Carole-Jean Wu is currently a Research Scientist at Meta AI. Her research sits at the intersection of computer architecture and machine learning with an emphasis on designing energy- and memory-efficient systems, optimizing systems for machine learning execution at-scale, and designing learning-based approaches for system design and optimization. She is passionate about pathfinding and tackling system challenges to enable efficient, responsible AI execution. Carole-Jean chairs the MLPerf Recommendation Benchmark Advisory Board, co-chaired MLPerf Inference, and serves on the MLCommons Board as a Director. Carole-Jean is a tenured Associate Professor at ASU. She receives her M.A. and Ph.D. from Princeton and B.Sc. from Cornell. She is the recipient of the NSF CAREER Award, Distinction of Honorable Mention of the CRA Anita Borg Early Career Award, the IEEE Young Engineer of the Year Award, the Science Foundation Arizona Bisgrove Early Career Scholarship, and the Intel PhD Fellowship. Her research has been recognized with several awards, including IEEE Micro Top Picks and IEEE/ACM Best Paper Awards.

Akshitha Siraman


Title: Enabling Hyperscale Web Services


Abstract:

Current hardware and software systems were conceived at a time when we had scarce compute and memory resources, limited quantity of data and users, and easy hardware performance scaling due to Moore's Law. These assumptions are not true today. Today, emerging web services require data centers that scale to hundreds of thousands of servers, i.e., hyperscale, to efficiently process requests from billions of users. In this new era of hyperscale computing, we can no longer afford to build each layer of the systems stack separately. Instead, we must rethink the synergy between the software and hardware worlds from the ground up.
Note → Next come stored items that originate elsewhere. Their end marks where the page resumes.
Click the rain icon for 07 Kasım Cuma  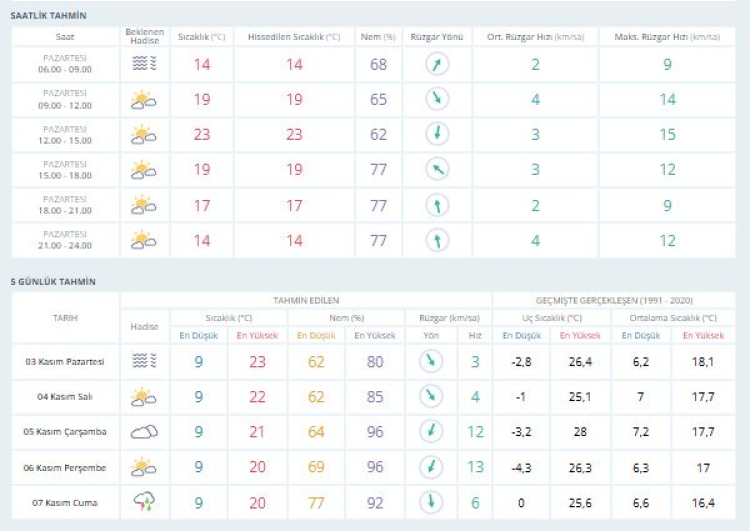coord(145,503)
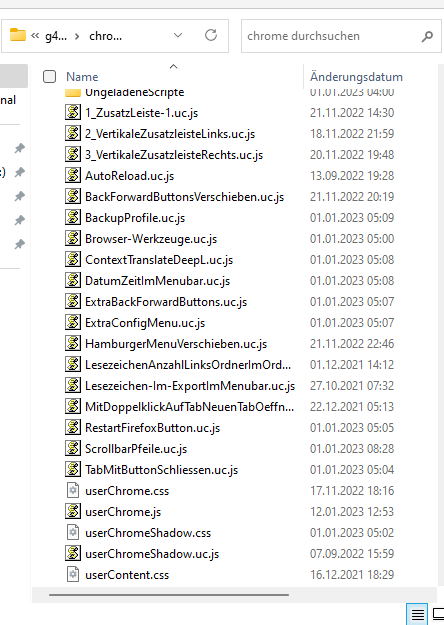Sort by the Änderungsdatum column header
Image resolution: width=444 pixels, height=625 pixels.
tap(356, 77)
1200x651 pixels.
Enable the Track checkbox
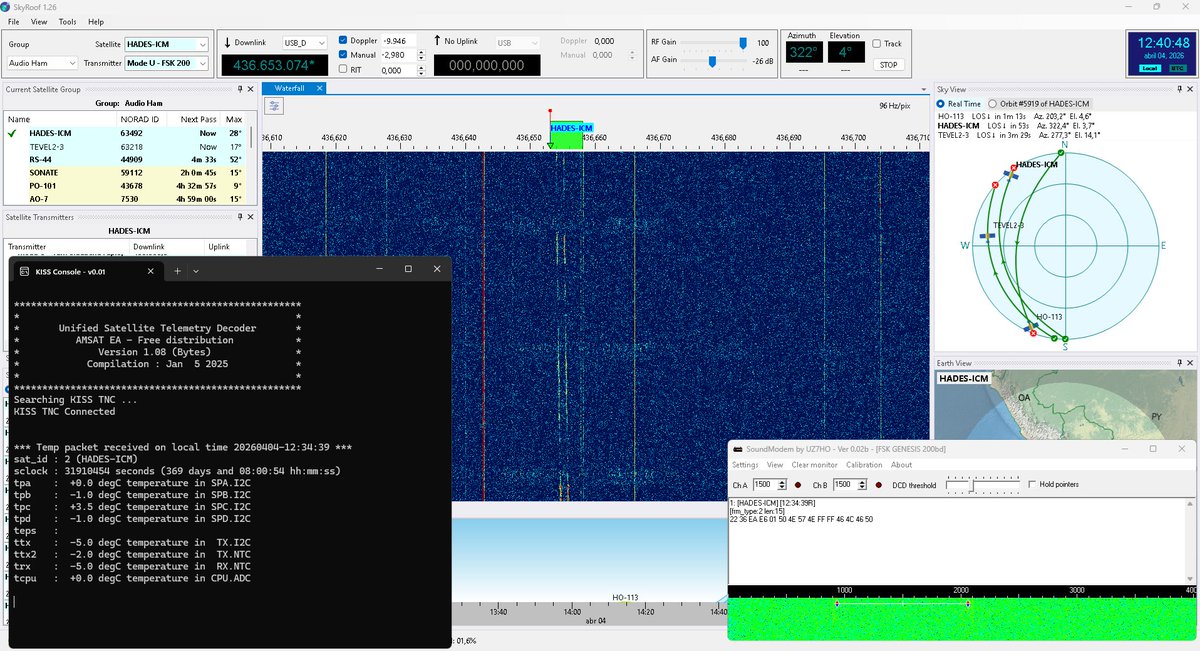[x=877, y=43]
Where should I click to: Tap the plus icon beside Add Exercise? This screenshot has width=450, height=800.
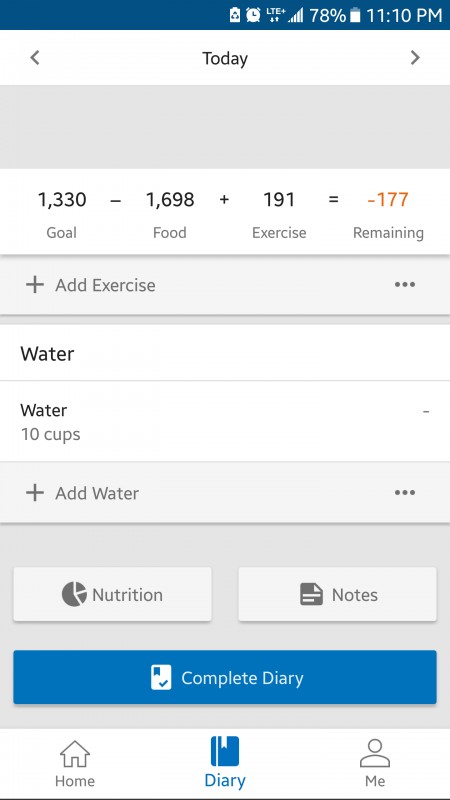tap(35, 285)
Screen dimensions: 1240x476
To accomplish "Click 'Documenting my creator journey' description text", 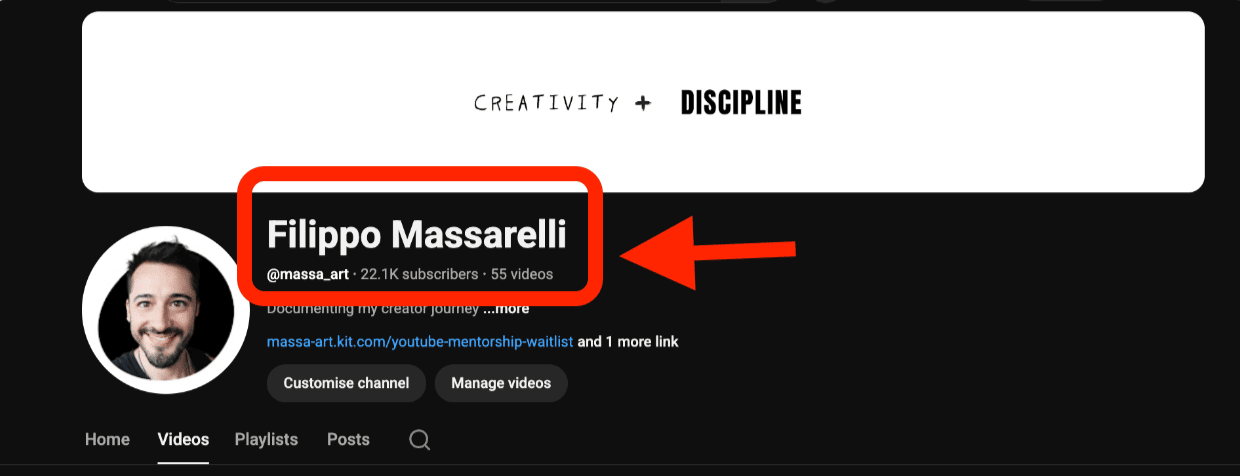I will point(380,309).
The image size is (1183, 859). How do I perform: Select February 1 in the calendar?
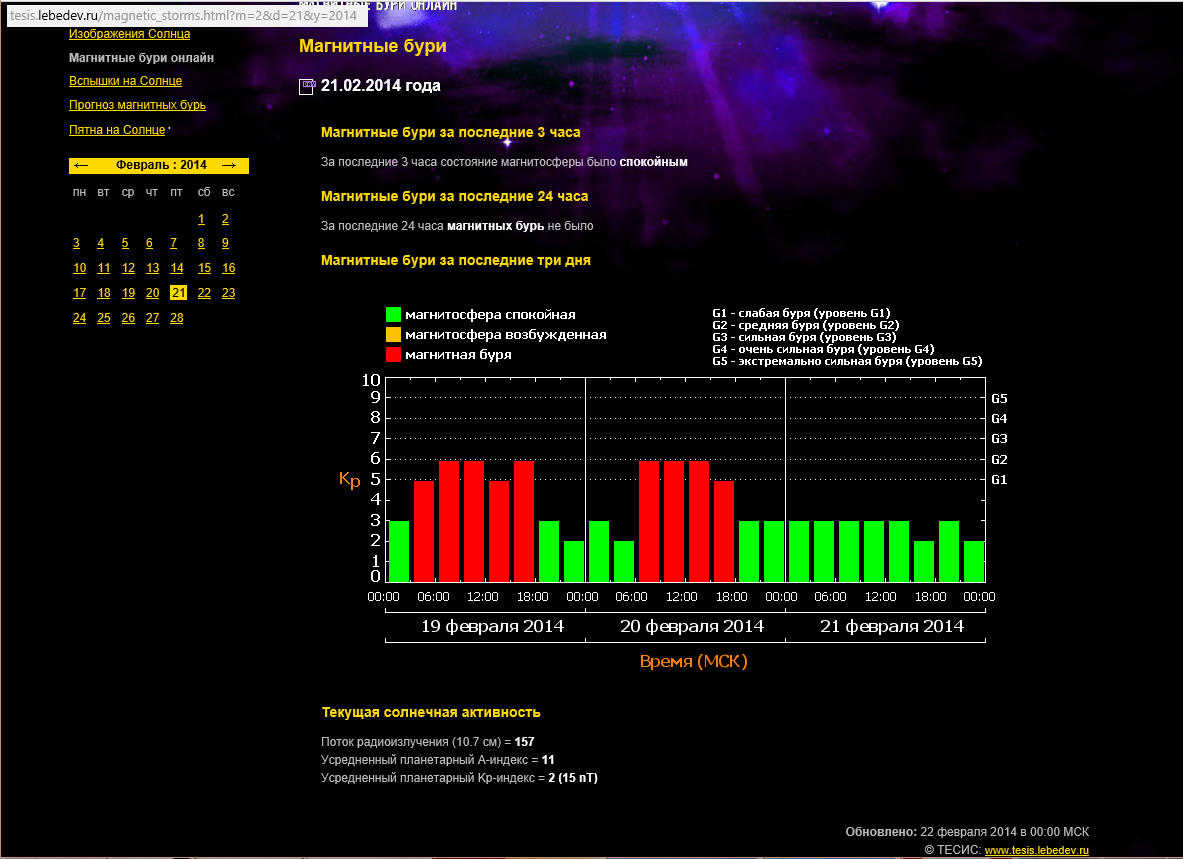[x=201, y=219]
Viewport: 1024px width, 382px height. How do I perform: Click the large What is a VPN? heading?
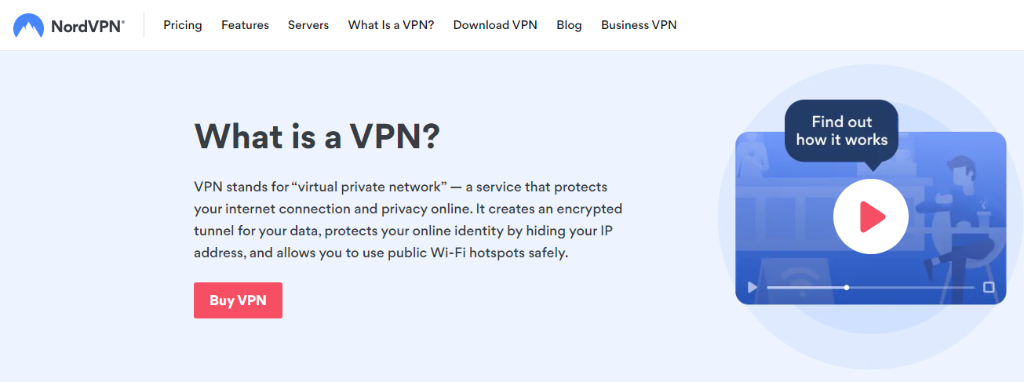[x=317, y=136]
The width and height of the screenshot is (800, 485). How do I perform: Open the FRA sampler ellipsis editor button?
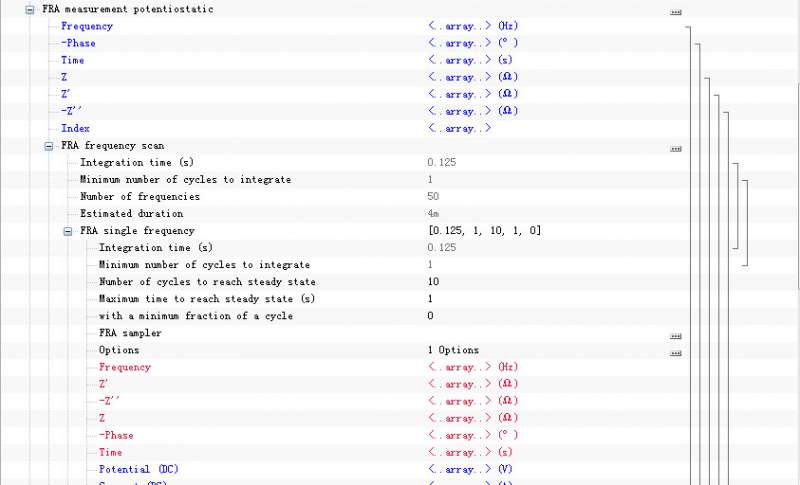[676, 335]
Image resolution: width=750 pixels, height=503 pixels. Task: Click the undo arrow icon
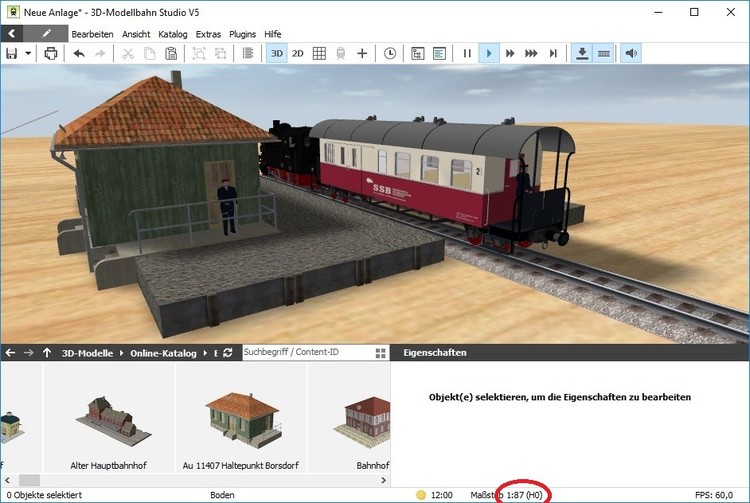click(x=79, y=53)
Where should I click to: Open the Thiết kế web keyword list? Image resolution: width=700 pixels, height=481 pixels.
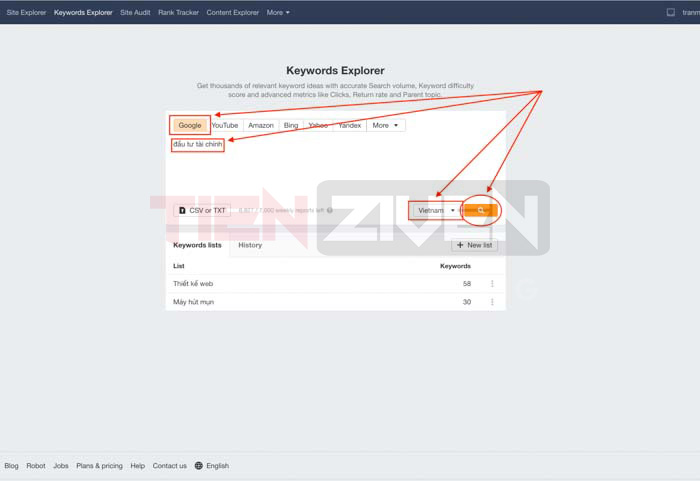[x=193, y=284]
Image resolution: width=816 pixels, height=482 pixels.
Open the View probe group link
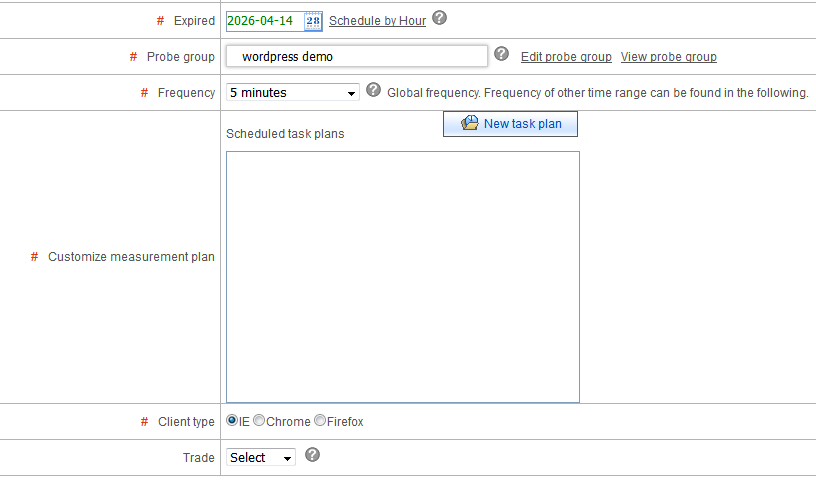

In this talk, I will focus on re-thinking (1) software threading and concurrency paradigms and (2) data center hardware architectures. First, I will detail μTune, my software threading framework that is aware of the overheads induced by the underlying hardware's constraints. Then, I will discuss SoftSKU and Accelerometer—my proposals to answer the question of: How should we build data center hardware for emerging software paradigms in the post-Moore era? Finally, I will conclude by describing my ongoing and future research towards re-designing the systems stack to enable the hyperscale web services of tomorrow.


Biography:

Akshitha Sriraman is an Assistant Professor in the Department of Electrical and Computer Engineering at Carnegie Mellon University. Her research interests are in the area of bridging computer architecture and systems software, with a focus on making hyperscale data centers more efficient (via solutions that span the systems stack). The central theme of her work is to design software that is aware of new hardware constraints/possibilities and architect hardware that efficiently supports new hyperscale software requirements.

Sriraman's research has been recognized with an IEEE Micro Top Picks distinction, the 2021 David J. Kuck Dissertation Prize, and the ProQuest Distinguished Dissertation award. She was awarded a Facebook Fellowship, a Rackham Merit Ph.D. Fellowship, and a CIS Full-Tuition Scholarship. She was also named a 2019 Rising Star in EECS. Sriraman completed her Ph.D. in Computer Science and Engineering at the University of Michigan.